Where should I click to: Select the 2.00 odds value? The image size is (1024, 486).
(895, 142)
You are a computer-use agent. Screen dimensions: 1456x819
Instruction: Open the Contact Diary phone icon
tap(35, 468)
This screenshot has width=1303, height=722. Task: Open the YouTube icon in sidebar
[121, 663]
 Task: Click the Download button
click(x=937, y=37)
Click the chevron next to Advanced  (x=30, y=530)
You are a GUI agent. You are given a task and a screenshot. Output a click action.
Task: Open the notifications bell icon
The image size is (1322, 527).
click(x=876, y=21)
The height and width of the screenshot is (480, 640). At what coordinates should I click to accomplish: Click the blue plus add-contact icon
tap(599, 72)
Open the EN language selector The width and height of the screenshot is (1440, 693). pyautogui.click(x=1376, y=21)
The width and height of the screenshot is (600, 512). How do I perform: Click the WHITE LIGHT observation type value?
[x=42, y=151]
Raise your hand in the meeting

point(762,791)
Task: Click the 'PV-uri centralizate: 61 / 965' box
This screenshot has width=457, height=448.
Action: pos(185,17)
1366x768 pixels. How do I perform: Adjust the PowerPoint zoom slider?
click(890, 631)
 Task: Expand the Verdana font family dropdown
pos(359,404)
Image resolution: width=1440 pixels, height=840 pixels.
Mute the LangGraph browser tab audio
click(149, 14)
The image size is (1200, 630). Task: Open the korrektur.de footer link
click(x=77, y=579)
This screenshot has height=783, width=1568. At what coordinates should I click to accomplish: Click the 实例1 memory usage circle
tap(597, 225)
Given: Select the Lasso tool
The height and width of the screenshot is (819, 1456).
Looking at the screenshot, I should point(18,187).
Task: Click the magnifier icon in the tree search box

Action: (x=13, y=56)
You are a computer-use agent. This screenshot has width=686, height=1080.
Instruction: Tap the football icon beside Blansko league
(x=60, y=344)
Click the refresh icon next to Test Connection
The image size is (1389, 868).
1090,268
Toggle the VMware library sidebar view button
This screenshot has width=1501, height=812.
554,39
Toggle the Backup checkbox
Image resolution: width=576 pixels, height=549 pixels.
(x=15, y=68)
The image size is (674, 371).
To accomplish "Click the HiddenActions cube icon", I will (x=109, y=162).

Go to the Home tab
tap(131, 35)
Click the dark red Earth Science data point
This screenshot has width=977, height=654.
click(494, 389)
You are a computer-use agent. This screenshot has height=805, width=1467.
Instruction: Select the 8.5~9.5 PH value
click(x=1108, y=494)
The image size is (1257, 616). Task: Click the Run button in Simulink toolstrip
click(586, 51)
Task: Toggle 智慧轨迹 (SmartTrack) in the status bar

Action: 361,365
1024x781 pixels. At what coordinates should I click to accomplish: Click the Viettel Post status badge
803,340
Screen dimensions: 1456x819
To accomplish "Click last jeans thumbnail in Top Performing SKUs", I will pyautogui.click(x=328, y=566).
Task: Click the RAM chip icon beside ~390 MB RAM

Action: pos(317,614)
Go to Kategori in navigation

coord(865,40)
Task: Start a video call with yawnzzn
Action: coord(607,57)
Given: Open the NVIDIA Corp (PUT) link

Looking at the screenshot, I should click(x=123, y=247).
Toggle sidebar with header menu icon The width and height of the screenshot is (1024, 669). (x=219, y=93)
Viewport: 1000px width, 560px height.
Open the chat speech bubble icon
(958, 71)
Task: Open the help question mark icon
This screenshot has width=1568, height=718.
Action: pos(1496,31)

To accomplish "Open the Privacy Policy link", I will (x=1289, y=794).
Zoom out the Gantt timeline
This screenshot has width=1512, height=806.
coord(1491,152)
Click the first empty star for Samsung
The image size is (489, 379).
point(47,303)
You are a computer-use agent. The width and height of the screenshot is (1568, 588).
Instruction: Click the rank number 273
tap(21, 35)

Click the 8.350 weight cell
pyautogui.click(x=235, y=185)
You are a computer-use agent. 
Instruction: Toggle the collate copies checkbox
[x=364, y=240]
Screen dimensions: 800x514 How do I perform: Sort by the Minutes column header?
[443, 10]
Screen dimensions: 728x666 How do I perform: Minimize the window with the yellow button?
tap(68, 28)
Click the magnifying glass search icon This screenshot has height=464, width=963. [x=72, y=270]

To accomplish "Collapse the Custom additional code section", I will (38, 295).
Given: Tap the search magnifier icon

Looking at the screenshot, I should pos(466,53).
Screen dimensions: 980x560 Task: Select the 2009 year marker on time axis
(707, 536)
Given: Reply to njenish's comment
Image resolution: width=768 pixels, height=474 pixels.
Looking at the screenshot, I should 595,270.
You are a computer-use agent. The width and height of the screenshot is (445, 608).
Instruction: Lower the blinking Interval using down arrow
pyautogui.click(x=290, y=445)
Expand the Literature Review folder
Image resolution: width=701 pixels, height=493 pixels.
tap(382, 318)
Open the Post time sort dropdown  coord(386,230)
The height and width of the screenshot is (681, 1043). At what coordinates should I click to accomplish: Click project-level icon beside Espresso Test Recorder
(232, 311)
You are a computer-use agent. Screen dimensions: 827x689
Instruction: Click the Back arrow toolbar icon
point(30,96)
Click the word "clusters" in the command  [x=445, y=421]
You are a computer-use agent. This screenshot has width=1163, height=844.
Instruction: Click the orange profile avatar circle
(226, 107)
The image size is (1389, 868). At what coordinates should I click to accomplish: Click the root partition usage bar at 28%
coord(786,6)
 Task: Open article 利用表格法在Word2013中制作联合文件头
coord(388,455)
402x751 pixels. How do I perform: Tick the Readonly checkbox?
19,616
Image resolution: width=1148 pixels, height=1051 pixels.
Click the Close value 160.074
□ □ □
### [Short problem]
Convert the lines of the material between the line containing "Viewport: 1000px width, 560px height." and the line containing "coord(1491,152)", inclusive, into a numbered list, omitting any blank lines.

### [Finished answer]
1. Viewport: 1000px width, 560px height.
2. Open the chat speech bubble icon
3. (958, 71)
4. Task: Open the help question mark icon
5. This screenshot has width=1568, height=718.
6. Action: pos(1496,31)
7. To accomplish "Open the Privacy Policy link", I will (x=1289, y=794).
8. Zoom out the Gantt timeline
9. This screenshot has width=1512, height=806.
10. coord(1491,152)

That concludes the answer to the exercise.